* _Work to complete_
Check every line of the data below for the string "Testy", and copy the ones that hold it.

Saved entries
------------------------------------------------------------------------
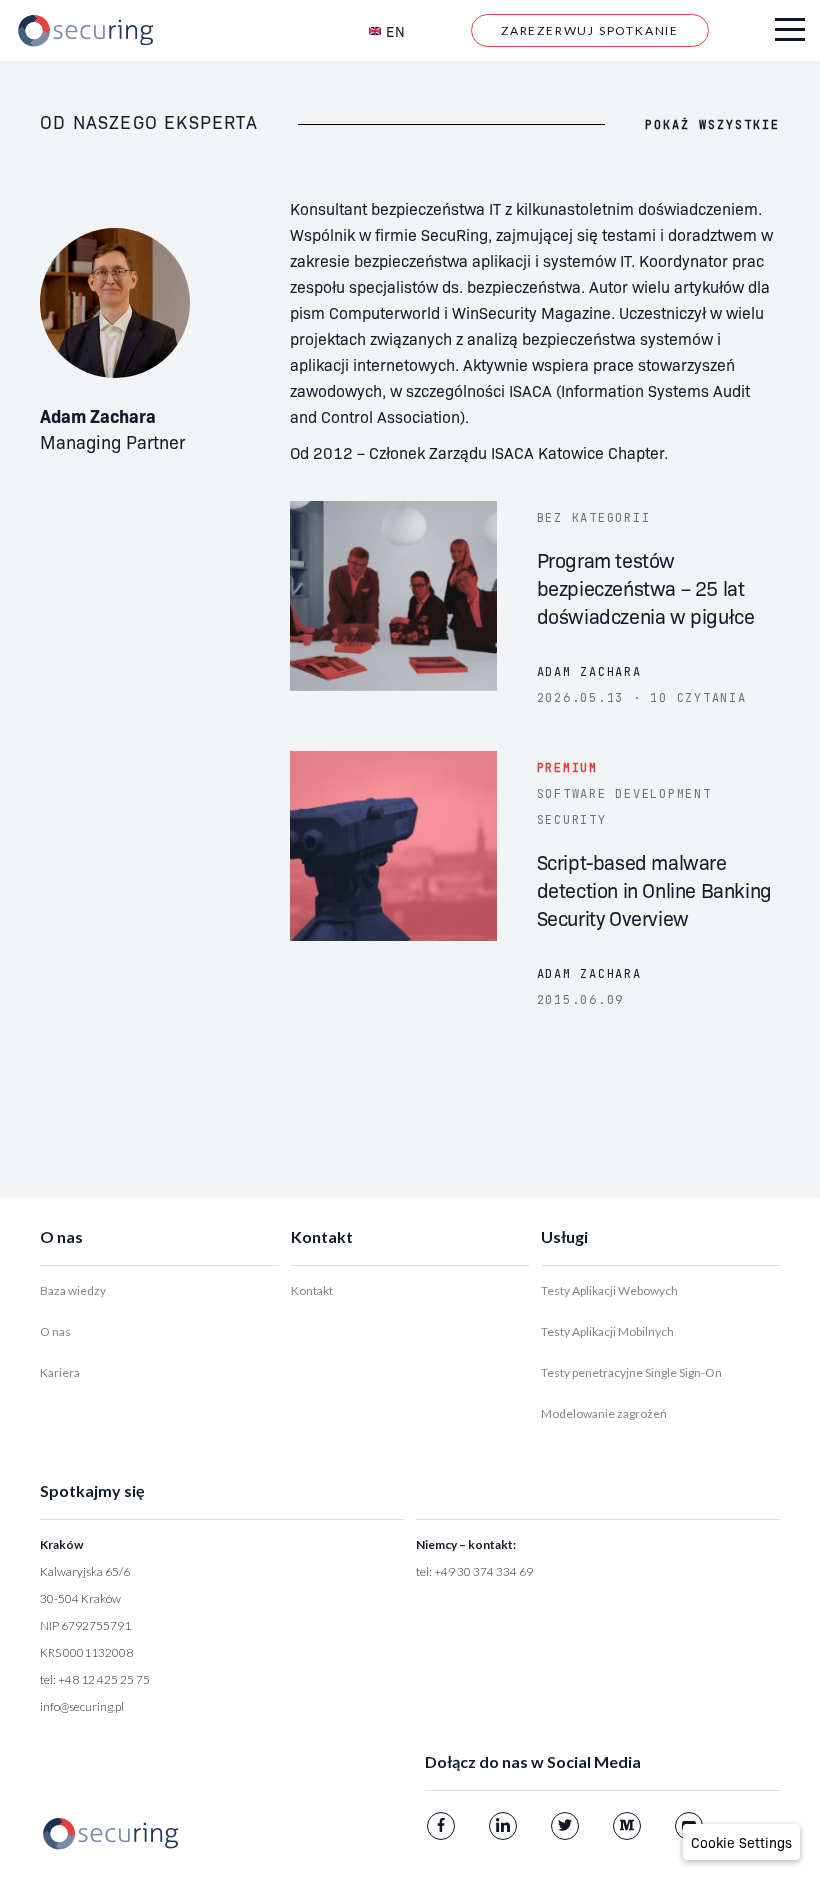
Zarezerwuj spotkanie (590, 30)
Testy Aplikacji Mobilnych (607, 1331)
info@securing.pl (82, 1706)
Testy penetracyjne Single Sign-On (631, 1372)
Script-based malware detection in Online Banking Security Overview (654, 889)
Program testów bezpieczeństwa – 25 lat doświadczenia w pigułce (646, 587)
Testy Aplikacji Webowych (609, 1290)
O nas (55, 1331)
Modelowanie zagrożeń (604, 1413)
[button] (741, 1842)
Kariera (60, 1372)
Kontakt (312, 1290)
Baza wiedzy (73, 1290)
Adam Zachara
------------------------------------------------------------------------
* _Result of the task_
Testy Aplikacji Mobilnych (607, 1331)
Testy penetracyjne Single Sign-On (631, 1372)
Testy Aplikacji Webowych (609, 1290)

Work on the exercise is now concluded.